Le mécanisme de calcul reste simple : la Caisse d’Allocations Familiales soustrait le montant total des pensions vieillesse du plafond de l’AAH. Les pensions concernées incluent la retraite de base, la complémentaire, la réversion et la pension de la fonction publique.
Des exemples concrets pour mieux comprendre
Un bénéficiaire percevant 800 € de retraite mensuelle obtiendra 241,59 € d’AAH différentielle à partir du 1er avril 2026. Si sa pension atteint 1 000 €, le complément descendra à 41,59 €.
Le plafond de référence s’élève à 1 033,32 € par mois jusqu’au 31 mars 2026. Il passera à 1 041,59 € dès le 1er avril 2026, offrant un léger gain aux allocataires.
Une cessation brutale pour les handicaps modérés
La situation diffère radicalement pour les personnes dont le taux d’incapacité se situe entre 50 et 79%. L’AAH prend fin au moment du départ en retraite, sans possibilité de maintien.
Ces bénéficiaires doivent basculer vers la retraite pour inaptitude à taux plein dès l’âge légal.
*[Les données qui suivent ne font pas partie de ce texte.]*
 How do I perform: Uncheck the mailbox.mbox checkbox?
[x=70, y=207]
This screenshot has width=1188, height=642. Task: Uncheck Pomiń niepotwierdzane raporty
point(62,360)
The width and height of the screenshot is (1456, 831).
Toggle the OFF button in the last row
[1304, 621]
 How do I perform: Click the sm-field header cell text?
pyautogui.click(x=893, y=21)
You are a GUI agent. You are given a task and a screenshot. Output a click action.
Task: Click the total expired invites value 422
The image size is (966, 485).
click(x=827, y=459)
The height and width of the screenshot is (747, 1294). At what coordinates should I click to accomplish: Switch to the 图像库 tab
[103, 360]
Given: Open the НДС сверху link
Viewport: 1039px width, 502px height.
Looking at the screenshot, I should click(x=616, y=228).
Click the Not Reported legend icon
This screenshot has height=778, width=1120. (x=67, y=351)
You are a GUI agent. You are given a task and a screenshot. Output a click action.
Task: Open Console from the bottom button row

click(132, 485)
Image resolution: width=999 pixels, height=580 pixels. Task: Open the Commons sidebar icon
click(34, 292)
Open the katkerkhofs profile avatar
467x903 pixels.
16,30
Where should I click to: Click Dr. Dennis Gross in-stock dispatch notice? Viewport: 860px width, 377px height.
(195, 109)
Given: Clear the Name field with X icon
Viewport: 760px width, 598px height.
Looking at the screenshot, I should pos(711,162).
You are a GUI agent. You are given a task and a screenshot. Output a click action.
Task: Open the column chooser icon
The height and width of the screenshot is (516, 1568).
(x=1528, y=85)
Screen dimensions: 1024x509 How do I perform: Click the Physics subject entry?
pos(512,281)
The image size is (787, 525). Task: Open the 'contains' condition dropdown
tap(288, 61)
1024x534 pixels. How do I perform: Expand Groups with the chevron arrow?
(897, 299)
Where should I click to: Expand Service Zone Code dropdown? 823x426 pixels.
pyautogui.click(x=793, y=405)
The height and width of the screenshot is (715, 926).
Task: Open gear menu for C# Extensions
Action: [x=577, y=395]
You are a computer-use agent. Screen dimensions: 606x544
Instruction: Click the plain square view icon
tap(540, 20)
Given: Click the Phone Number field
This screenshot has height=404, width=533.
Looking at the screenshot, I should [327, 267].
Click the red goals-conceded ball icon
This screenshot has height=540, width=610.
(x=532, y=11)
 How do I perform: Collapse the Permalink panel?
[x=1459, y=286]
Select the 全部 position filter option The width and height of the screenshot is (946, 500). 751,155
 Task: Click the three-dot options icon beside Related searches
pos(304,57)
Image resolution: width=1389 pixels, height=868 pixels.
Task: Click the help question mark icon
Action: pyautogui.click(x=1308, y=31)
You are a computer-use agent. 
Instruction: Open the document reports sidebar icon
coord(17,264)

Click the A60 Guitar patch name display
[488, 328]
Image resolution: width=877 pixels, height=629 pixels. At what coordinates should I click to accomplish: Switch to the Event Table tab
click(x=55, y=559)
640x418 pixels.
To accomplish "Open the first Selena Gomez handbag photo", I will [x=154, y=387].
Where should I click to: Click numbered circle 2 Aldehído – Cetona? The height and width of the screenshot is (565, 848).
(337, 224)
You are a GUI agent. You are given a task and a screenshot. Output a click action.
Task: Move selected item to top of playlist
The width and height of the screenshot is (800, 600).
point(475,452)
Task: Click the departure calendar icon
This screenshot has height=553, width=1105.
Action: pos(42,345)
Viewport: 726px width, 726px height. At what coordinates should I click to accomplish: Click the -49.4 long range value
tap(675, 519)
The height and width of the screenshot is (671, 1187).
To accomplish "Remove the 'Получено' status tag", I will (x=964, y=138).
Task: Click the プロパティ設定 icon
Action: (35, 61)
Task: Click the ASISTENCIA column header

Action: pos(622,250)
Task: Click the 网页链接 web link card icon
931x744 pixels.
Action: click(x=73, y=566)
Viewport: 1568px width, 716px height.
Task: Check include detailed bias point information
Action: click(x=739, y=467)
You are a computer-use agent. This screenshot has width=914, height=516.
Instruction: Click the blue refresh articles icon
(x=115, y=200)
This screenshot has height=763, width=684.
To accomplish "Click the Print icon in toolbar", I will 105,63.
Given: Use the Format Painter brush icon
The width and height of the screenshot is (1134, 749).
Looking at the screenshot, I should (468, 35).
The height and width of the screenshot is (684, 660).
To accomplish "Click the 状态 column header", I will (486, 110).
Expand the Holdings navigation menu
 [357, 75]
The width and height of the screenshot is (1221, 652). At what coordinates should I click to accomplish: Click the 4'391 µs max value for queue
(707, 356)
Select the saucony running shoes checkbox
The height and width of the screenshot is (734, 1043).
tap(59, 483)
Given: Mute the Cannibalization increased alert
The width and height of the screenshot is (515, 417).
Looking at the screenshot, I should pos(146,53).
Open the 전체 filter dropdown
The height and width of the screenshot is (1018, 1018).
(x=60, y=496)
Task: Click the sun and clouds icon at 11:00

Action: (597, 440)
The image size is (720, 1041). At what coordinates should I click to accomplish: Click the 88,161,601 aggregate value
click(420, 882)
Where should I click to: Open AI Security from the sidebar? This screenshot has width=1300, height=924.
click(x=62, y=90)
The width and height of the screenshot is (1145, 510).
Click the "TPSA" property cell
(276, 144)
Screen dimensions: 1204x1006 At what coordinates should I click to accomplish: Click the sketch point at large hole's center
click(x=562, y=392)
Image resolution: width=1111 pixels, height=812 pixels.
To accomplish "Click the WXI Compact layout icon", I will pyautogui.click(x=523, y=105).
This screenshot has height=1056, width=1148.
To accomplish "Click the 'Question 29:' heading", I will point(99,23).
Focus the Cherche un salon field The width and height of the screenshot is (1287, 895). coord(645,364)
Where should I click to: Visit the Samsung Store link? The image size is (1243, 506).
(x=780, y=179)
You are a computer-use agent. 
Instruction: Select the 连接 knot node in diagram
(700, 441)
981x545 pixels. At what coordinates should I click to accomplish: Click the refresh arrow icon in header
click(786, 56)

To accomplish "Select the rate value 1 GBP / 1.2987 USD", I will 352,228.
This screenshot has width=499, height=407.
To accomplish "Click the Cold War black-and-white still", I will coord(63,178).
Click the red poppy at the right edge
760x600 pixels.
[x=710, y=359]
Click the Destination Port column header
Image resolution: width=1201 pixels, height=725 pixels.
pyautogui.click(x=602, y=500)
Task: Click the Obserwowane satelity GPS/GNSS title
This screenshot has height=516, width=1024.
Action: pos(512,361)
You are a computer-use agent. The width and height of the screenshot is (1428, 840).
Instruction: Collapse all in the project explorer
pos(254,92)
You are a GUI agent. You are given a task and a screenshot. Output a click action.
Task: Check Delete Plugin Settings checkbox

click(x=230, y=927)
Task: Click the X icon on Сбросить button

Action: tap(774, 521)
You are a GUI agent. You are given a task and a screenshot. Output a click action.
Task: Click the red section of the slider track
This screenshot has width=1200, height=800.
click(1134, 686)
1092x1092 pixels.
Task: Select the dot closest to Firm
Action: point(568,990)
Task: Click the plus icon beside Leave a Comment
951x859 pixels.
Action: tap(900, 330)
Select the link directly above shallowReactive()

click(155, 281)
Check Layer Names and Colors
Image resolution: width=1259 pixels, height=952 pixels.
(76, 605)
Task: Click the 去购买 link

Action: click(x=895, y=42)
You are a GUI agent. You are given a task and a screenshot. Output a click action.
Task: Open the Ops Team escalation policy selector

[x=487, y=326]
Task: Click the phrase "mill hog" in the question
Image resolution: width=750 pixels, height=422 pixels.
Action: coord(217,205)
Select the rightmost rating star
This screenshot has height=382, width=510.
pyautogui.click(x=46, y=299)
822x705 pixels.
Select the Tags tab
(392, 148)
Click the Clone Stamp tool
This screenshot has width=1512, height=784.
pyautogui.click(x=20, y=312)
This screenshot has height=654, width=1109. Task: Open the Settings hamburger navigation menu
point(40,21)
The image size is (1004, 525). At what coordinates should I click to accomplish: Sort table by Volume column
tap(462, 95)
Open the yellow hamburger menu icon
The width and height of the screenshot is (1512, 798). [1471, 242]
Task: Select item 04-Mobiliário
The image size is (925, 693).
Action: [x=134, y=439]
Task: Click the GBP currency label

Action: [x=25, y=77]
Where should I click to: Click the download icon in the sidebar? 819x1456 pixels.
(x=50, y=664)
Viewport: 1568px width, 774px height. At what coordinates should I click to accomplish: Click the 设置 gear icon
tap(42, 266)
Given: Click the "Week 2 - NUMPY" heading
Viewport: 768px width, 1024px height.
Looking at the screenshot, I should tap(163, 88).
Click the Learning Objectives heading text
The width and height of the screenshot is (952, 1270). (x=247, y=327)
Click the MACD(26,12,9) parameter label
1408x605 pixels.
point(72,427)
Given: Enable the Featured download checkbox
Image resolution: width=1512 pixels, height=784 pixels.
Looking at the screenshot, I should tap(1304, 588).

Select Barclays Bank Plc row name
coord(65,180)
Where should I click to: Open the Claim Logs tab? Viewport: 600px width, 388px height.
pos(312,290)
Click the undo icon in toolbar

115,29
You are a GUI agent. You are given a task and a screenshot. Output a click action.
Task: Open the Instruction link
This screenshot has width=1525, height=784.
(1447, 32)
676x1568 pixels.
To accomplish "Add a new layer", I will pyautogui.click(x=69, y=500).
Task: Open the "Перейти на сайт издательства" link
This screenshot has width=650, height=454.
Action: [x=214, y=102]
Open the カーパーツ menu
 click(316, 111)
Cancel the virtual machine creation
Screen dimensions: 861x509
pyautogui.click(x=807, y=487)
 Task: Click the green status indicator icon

Cette disposition leur garantit une pension complète sans décote, malgré une carrière potentiellement incomplète.
L’allocation de solidarité comme filet de sécurité
Si la pension de retraite s’avère insuffisante, l’Allocation de Solidarité aux Personnes Âgées peut intervenir en complément. Elle permettra d’atteindre un revenu de 1 034,28 € par mois en 2026.
Attention toutefois : contrairement à l’AAH, l’ASPA reste récupérable sur la succession si l’actif successoral dépasse 100 000 €. Cette différence mérite d’être prise en compte dans la planification patrimoniale.
Les nouvelles possibilités depuis fin 2024
Depuis le 1er décembre 2024, les bénéficiaires présentant un taux d’incapacité d’au moins 80% et poursuivant une activité professionnelle disposent d’une option supplémentaire. Ils peuvent différer la liquidation de leur retraite.
Cette faculté leur permet de maintenir l’AAH jusqu’à 67 ans, évitant ainsi un passage prématuré au système de retraite. Le choix dépendra de la situation individuelle et des perspectives d’amélioration de la pension future.
La déconjugalisation change la donne
Effective depuis le 1er octobre 2023, la déconjugalisation de l’AAH constitue une avancée majeure. Les revenus du conjoint ne sont désormais plus pris en compte dans le calcul de l’allocation.
Cette mesure améliore significativement les droits de nombreux allocataires vivant en couple. Elle simplifie également les démarches administratives et garantit une autonomie financière renforcée.
Les compléments à ne pas négliger
La Majoration pour la Vie Autonome reste cumulable avec l’AAH différentielle. Elle apporte 104,77 € supplémentaires par mois aux personnes remplissant les conditions.
Pour en bénéficier, il faut résider dans un logement autonome et percevoir une aide au logement. Ce complément peut faire la différence dans l’équilibre budgétaire mensuel.
Les travailleurs en ESAT protégés
Les personnes employées en Établissement et Service d’Aide par le Travail bénéficient de règles d’abattement spécifiques. Ces dispositions préservent généralement leur allocation, même en présence de revenus d’activité.
Organiser le basculement pour sécuriser ses revenus
La CAF gère automatiquement la transition entre AAH et AAH différentielle. Cette automatisation facilite les démarches mais ne dispense pas d’une vigilance particulière.
Le calendrier doit être soigneusement calé pour éviter toute interruption de versement. Un délai entre la dernière AAH et la première pension peut créer des difficultés financières temporaires qu’il convient d’anticiper.
Prendre contact avec sa caisse de retraite plusieurs mois avant l’échéance permet de sécuriser la continuité des ressources. Cette anticipation s’avère d’autant plus cruciale que les dossiers peuvent connaître des délais de traitement variables.